Big Law has questioned the merits of the billable hour for years. Evan Chesler, chair of Cravath, Swaine & Moore, penned an op-ed piece for Forbes Magazine in 2009 that advocated killing it. “The billable hour makes no sense, not even for lawyers,” he wrote. “If you are successful and win a case early on, you put yourself out of work. If you get bogged down in a land war in Asia, you make more money. That is frankly nuts.”
Reached by The Am Law Daily for perspective on its current views on the billable hour, Cravath declined to comment.
A few years ago, Jackson Lewis based its associate productivity bonuses on the numbers of hours worked. Those who didn’t reach the required 1,900 billable hours per year weren’t eligible, which incentivized them to log long hours, Cino says. The new initiative to increase efficiency—which will be discussed at the equity partners meeting this weekend and introduced to associates in three weeks—will evaluate associates’ contribution and productivity on subjective factors compiled by their managers. “True billed value” will be the only financial metric considered, Cino adds.

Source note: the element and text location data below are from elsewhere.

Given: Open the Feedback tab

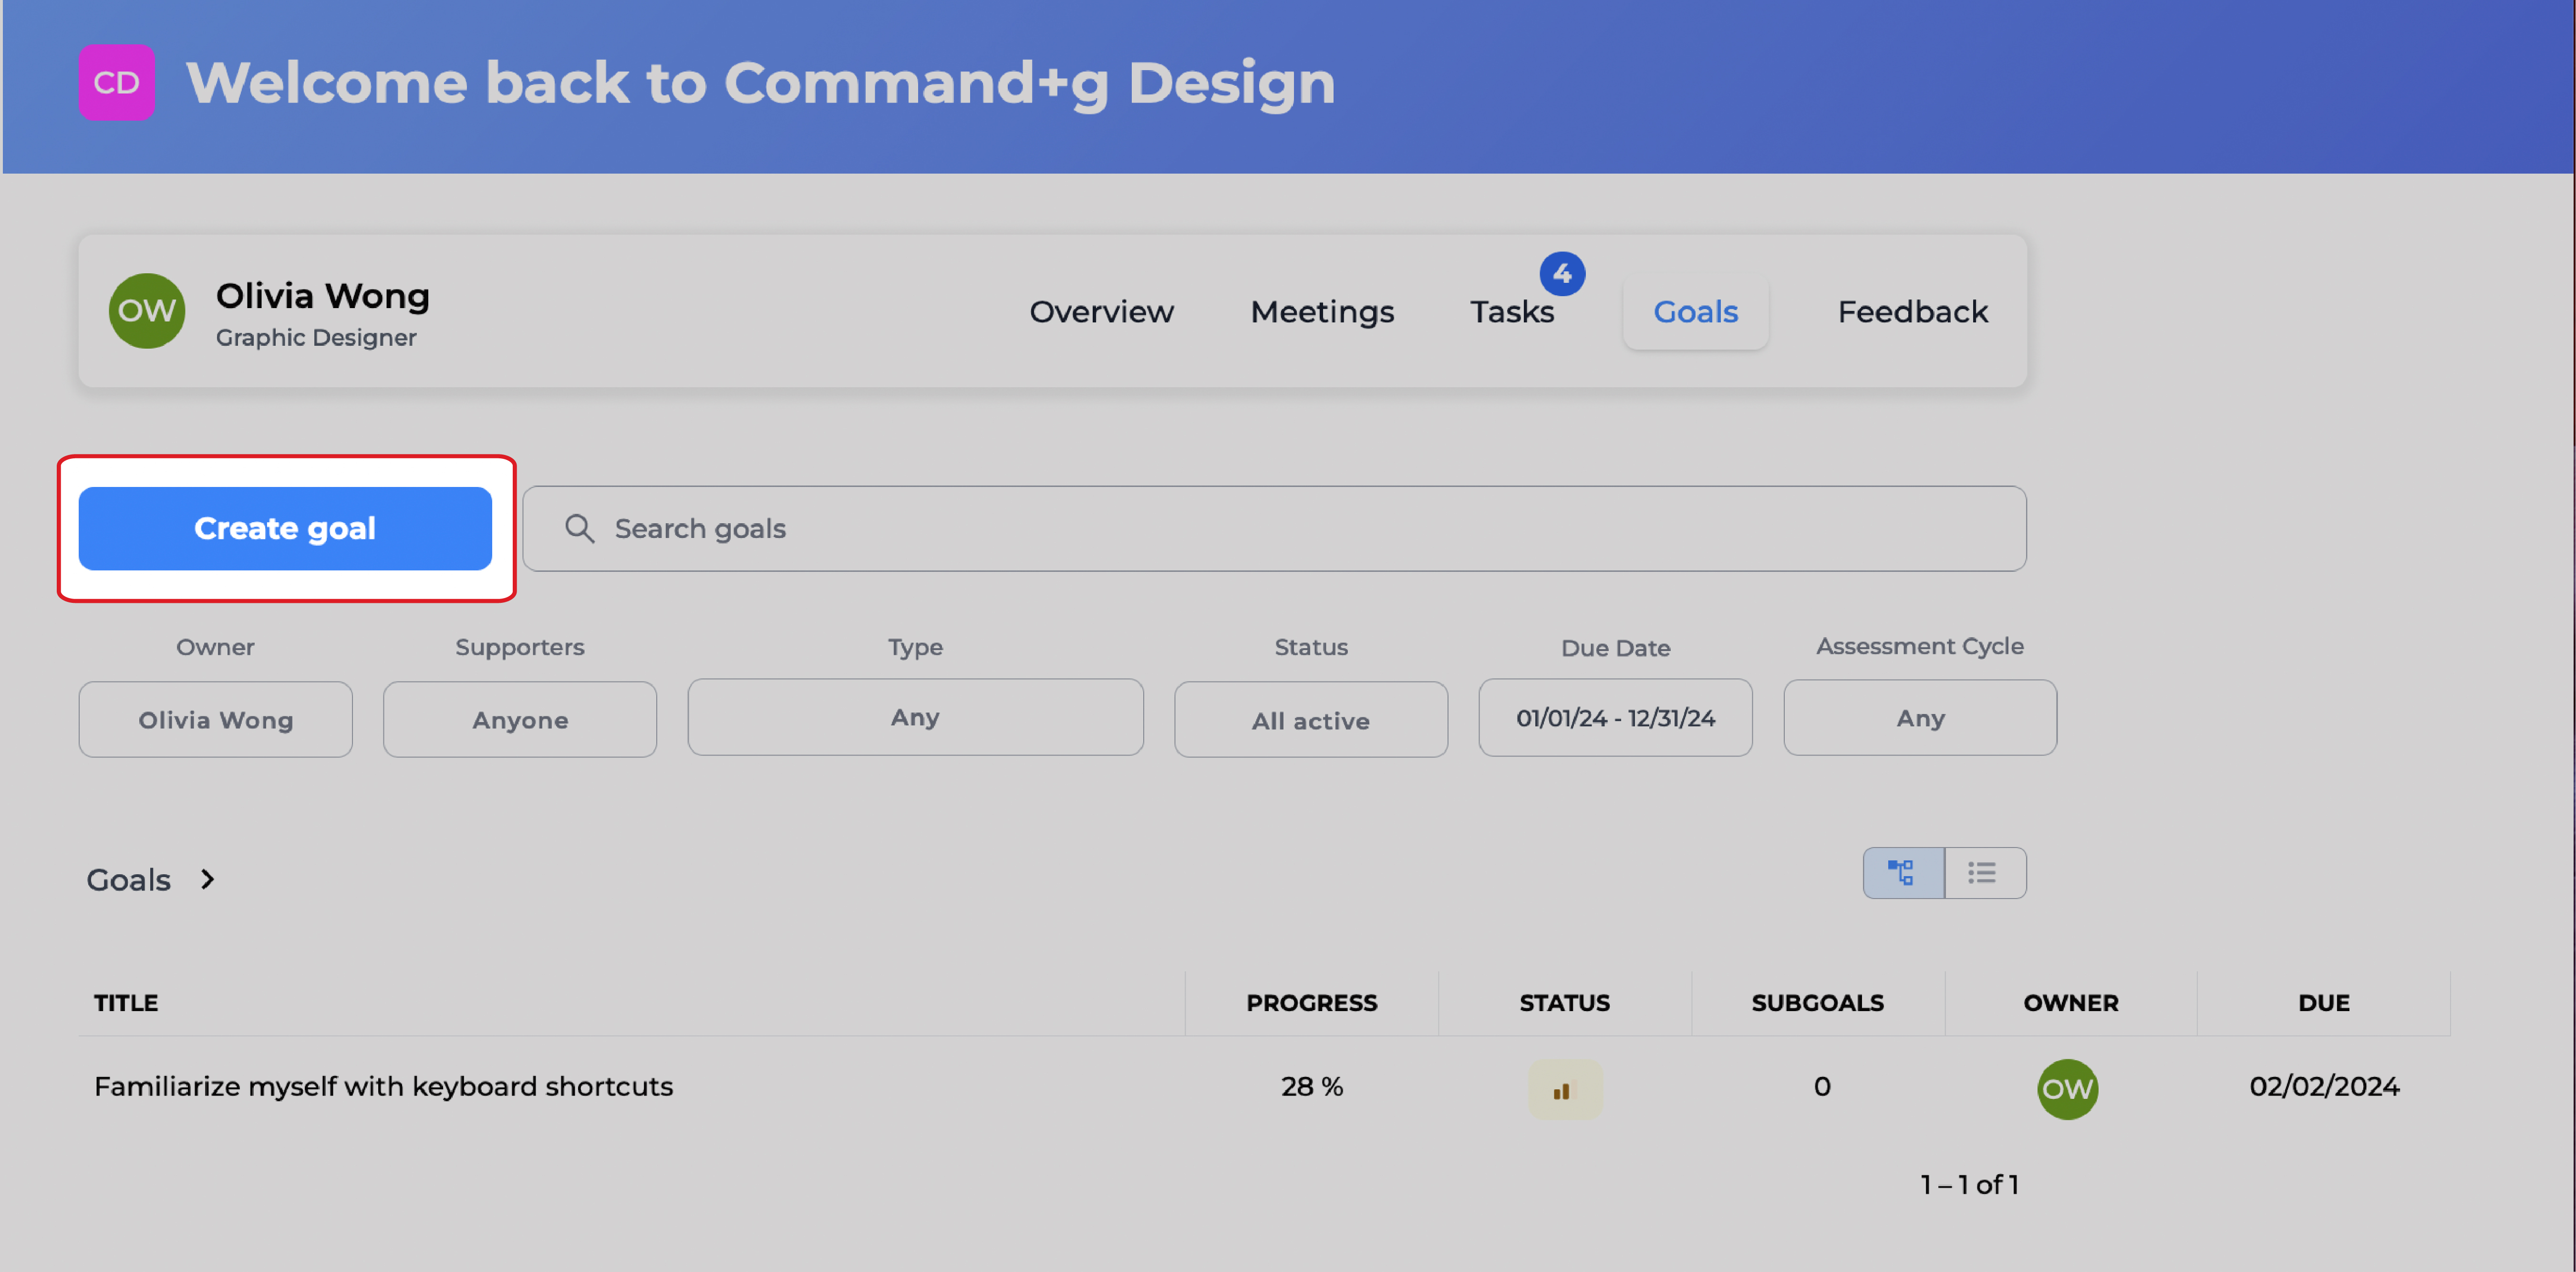Looking at the screenshot, I should tap(1912, 312).
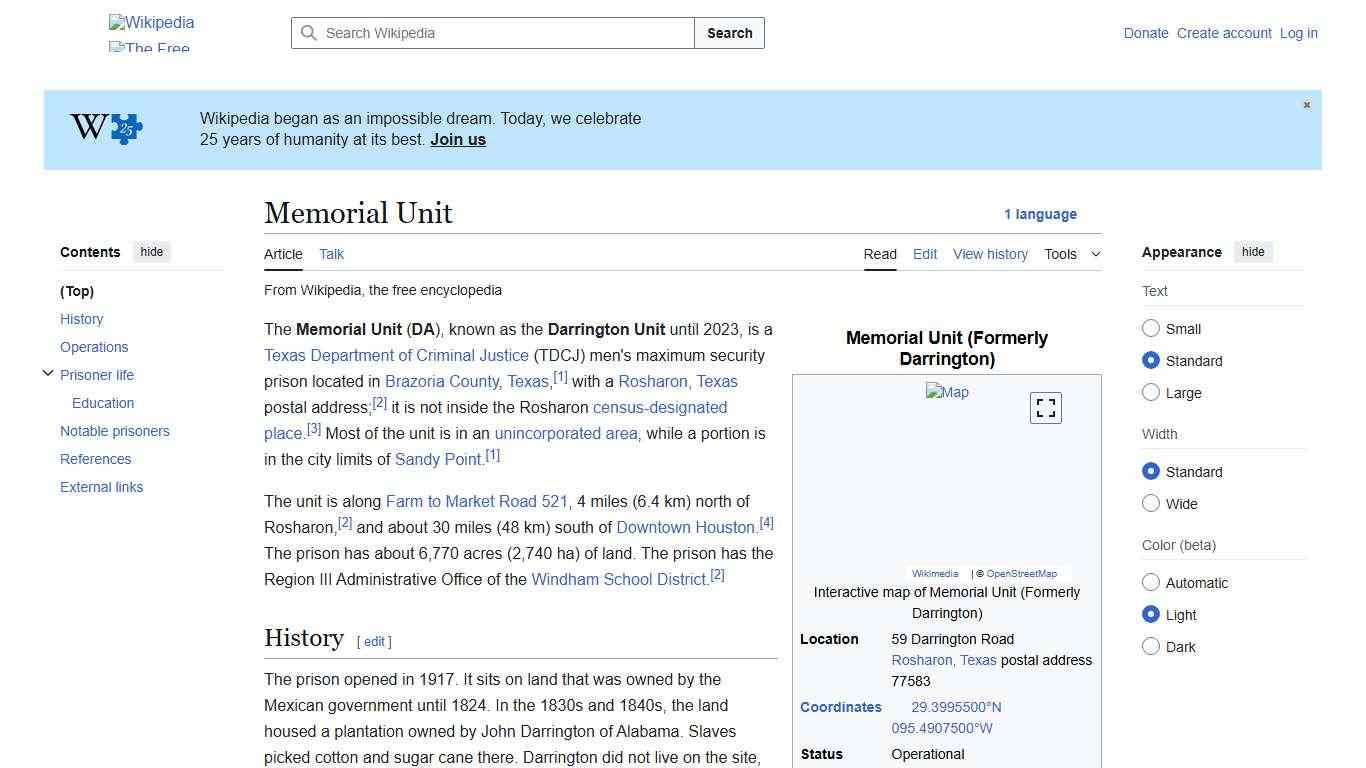Viewport: 1366px width, 768px height.
Task: Open the Tools dropdown
Action: (1072, 254)
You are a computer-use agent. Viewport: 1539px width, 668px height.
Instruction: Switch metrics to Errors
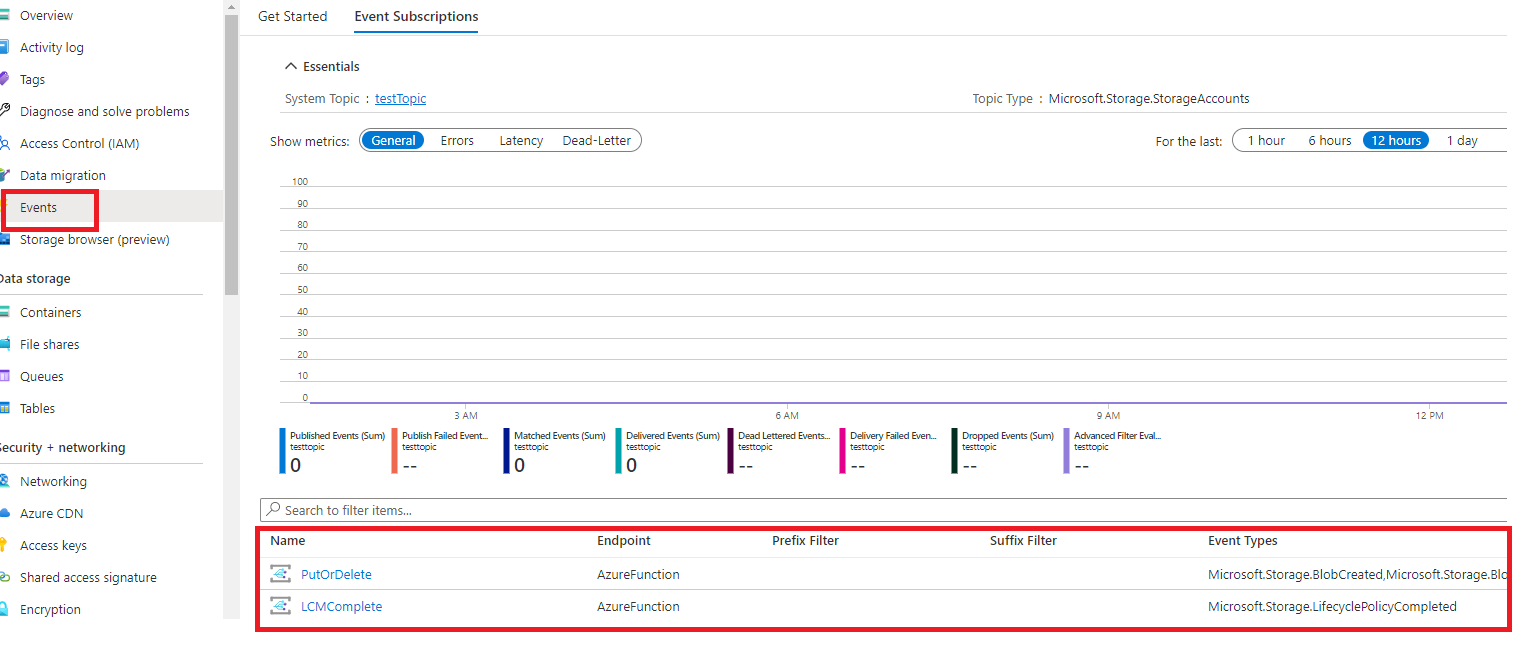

Eric Magnus, a wage and hour class action attorney in Jackson Lewis’ Atlanta office who was promoted to nonequity partner earlier this year, says the firm’s annual evaluation process has always been “comprehensive.”
“It isn’t just based on hard numbers,” he says.
Thomas Clay, a consultant from Altman Weil, says most firms have shifted their compensation systems to focus on fee receipts, rather than billable hours in the last 15 years.
“When they look at productivity, do they look at hours? Yes,” Clay says. “But if you can’t get the fee receipts in the door, do you get less credit for your hours? Yes. In the end, you can’t spend hours at the acme—you can only spend cash.”
Magnus says removing the yearly billable hour requirement may boost associate morale, but the new compensation system is not a “radical departure” from Jackson Lewis’ current process.
“We’ve always been good at not being wed to the billable hour,” he says. “This just codifies what Vinny has been getting across for years.”